L’étude de 2018 permet aussi d’affiner l’évolution des demandes (maintien, arrêt, ambivalence). Celles-ci peuvent varier au gré des évènements, du vécu et des interactions. […]. L’étude note que « Le sentiment d’ambivalence, intrinsèque au désir de mort, peut masquer et nuancer le jeu des pulsions de vie et de mort. La réaction des soignants et leur accueil de la demande jouent aussi sur le fait d’exprimer à nouveau la demande et la forme rhétorique employée. Nous avons constaté leurs variations suite aux interactions avec des soignants et des proches et suite aux évènements liés à la maladie« .
Enfin une étude récente conduite auprès de professionnels de santé en Bourgogne Franche Comté et publiée en 2022 permet d’affiner le contexte autour des demandes, peu fréquentes, d’euthanasie.
Il en ressort que :
- Les hommes maintiennent plus leur demande d’euthanasie que les femmes.
- Les artisans, commerçants, chefs d’entreprise sont deux fois plus représentés dans les demandes réitérées.
Les caractéristiques cliniques ne montrent pas de différences significatives hormis dans 3 cas de figure :
- On compte beaucoup plus de patients dont les symptômes se sont dégradés dans les derniers mois, parmi les demandes qui disparaissent que parmi les demandes maintenues. Cette surreprésentation peut signifier que la dynamique de dégradation influence l’expression initiale de la demande d’euthanasie mais une fois passée cette expression, l’adaptation des traitements palliatifs permet de rétablir une stabilité des symptômes
- Les symptômes douloureux sont légèrement plus importants pour les demandes maintenues que pour les demandes abandonnées.

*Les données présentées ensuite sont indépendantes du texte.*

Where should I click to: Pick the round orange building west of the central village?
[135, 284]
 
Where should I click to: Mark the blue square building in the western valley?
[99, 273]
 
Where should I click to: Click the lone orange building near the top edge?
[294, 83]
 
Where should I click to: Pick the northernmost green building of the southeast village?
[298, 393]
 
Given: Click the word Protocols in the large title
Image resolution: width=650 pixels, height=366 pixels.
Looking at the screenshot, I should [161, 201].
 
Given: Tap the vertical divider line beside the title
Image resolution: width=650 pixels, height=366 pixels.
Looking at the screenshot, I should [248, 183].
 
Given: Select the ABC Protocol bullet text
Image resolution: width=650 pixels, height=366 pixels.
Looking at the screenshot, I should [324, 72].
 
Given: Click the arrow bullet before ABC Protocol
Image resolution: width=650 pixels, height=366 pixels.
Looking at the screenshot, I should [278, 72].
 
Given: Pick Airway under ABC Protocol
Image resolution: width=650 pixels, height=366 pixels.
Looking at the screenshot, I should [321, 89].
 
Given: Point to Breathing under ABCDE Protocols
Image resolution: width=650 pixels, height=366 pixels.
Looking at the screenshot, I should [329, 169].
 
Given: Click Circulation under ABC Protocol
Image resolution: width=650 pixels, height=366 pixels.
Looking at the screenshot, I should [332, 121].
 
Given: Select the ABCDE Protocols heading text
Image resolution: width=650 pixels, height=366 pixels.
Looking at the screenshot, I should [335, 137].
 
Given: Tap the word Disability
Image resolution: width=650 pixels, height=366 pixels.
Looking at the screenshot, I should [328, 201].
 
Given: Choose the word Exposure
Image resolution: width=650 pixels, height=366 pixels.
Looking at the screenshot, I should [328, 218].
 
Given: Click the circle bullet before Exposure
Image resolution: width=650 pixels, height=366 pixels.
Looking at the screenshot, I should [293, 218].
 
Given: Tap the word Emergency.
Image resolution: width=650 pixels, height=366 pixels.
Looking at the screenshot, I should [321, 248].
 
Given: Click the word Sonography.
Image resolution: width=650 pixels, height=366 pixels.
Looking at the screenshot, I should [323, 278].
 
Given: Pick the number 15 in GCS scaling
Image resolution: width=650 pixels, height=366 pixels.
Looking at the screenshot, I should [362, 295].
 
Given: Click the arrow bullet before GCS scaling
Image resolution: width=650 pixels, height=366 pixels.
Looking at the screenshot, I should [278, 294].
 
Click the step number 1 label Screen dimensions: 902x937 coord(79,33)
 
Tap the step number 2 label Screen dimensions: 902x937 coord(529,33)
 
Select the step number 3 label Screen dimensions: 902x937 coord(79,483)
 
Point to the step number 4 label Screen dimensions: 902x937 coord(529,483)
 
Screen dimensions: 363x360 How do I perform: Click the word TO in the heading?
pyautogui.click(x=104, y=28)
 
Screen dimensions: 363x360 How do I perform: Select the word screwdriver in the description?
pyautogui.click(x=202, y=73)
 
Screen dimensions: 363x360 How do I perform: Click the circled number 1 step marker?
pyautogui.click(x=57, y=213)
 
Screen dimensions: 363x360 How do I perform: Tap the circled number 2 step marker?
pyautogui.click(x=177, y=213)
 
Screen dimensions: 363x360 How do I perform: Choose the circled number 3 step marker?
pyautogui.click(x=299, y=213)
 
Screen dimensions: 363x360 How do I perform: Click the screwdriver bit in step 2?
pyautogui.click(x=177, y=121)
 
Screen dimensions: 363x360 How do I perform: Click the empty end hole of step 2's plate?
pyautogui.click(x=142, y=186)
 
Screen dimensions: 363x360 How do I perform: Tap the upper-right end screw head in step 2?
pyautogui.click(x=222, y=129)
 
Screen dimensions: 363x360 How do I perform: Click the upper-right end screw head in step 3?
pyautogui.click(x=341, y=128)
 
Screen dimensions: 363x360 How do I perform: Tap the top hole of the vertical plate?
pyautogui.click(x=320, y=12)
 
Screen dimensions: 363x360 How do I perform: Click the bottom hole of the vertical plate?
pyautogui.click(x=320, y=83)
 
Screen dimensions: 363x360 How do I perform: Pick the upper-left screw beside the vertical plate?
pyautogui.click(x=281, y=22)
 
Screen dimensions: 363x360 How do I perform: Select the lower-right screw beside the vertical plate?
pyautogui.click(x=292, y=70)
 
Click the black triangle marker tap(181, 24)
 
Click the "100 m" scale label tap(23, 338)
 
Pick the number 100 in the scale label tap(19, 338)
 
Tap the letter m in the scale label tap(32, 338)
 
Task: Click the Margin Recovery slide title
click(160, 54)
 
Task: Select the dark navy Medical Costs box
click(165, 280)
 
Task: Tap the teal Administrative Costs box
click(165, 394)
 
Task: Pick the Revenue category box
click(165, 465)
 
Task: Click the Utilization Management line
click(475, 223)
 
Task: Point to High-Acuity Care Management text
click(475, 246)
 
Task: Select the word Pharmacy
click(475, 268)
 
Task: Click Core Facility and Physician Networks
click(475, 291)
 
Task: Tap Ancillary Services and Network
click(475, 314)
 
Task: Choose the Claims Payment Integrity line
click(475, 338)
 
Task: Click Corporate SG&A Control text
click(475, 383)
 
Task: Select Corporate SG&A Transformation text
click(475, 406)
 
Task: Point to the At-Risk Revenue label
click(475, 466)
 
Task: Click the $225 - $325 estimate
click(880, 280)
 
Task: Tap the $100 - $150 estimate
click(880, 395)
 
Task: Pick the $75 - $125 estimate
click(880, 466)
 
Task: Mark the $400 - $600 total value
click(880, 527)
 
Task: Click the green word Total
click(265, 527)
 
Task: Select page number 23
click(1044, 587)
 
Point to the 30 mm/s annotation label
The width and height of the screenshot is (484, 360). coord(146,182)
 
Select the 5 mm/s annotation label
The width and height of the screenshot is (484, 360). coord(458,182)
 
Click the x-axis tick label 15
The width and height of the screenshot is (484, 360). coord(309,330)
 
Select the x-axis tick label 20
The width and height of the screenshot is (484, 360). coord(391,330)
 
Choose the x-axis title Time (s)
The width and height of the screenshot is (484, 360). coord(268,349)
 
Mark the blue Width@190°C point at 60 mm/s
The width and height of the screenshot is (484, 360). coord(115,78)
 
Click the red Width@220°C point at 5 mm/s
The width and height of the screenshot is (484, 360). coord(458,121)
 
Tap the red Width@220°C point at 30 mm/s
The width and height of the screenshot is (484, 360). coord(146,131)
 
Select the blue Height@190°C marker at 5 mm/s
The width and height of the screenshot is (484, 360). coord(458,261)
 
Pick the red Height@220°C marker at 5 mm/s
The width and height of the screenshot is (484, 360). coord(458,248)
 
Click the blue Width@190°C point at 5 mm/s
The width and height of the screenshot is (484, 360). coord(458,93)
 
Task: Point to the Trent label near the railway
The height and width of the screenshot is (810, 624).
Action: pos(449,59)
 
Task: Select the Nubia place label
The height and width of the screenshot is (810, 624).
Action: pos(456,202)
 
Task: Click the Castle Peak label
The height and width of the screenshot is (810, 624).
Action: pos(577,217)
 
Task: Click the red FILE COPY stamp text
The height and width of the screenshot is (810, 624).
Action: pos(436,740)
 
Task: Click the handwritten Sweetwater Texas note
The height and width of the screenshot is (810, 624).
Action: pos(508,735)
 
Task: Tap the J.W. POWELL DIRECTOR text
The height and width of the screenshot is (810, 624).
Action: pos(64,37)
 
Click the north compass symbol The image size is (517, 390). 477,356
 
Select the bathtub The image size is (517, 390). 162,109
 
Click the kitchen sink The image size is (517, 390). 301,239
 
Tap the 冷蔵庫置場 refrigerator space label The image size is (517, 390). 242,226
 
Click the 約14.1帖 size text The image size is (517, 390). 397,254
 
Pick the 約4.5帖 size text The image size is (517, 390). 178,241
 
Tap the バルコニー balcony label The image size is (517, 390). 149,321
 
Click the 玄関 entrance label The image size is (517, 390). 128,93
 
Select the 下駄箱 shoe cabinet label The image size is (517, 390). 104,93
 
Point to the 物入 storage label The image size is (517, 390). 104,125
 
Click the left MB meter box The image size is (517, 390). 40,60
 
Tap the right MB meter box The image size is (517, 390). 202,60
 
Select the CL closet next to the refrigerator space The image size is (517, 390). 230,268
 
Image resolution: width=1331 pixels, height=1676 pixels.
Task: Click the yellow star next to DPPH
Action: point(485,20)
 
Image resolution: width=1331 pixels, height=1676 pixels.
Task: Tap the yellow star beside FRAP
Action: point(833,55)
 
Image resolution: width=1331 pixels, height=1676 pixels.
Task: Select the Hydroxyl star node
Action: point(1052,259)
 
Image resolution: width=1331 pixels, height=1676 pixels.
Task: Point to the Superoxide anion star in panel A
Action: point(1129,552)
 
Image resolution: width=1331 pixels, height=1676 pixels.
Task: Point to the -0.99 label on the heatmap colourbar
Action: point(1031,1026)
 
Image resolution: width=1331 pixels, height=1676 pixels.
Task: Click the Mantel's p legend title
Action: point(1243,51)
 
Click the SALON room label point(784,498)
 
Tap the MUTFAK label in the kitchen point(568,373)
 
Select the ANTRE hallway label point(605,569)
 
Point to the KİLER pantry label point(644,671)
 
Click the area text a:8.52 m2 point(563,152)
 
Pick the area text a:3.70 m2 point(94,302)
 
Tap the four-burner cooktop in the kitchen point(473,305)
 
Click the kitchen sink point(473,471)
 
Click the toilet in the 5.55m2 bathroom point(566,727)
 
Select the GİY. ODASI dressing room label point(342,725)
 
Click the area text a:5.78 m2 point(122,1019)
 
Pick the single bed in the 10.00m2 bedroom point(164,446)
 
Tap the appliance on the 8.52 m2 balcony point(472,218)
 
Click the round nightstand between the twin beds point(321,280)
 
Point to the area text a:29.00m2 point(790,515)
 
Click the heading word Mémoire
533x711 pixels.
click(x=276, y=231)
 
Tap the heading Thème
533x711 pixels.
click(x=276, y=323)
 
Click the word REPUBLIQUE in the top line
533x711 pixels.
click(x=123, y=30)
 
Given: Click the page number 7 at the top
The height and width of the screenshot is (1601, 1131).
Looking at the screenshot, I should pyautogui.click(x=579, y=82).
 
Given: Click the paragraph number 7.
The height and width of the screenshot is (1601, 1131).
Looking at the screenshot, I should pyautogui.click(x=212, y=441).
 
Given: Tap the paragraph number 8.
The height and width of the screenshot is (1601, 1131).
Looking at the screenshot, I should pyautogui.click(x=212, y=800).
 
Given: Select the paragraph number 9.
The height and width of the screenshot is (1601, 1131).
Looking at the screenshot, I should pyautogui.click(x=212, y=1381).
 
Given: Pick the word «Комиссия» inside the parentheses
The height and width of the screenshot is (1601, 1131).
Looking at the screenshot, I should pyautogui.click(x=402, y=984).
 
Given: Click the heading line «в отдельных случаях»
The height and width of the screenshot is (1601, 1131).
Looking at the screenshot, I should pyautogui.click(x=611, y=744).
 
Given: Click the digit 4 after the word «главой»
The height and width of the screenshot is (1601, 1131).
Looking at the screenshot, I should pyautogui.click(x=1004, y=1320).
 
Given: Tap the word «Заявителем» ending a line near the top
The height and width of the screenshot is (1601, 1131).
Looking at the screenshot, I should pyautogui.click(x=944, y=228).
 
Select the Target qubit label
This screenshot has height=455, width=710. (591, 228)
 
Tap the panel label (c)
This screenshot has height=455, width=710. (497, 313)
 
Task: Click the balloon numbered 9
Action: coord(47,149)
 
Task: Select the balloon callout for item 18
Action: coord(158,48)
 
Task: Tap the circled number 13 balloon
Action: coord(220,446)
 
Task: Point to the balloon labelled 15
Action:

- Les maladies neurologiques sont plus représentées dans les demandes maintenues que dans les demandes abandonnées
Conclusion
Les études disponibles montrent que, parmi les personnes en fin de vie, les demandes d’euthanasie restent peu fréquentes. D’après les données recueillies auprès de patients, les demandes initiales d’euthanasie peuvent être estimées entre 0.7% et 3% d’entre eux, une enquête plus ancienne de l’INED estimant que les demandes explicites d’euthanasie concernent 1,8 % des décès. Les demandes persistantes sont encore moins nombreuses, autour de 0.3% selon l’étude effectuée en 2014. La qualité des soins procurés, l’attention des soignants, le contexte familial, socio-économique… sont aussi des facteurs d’influence sur ces demandes et leur persistance.
Plus que jamais, l’urgence est de soulager et accompagner les personnes en fin de vie.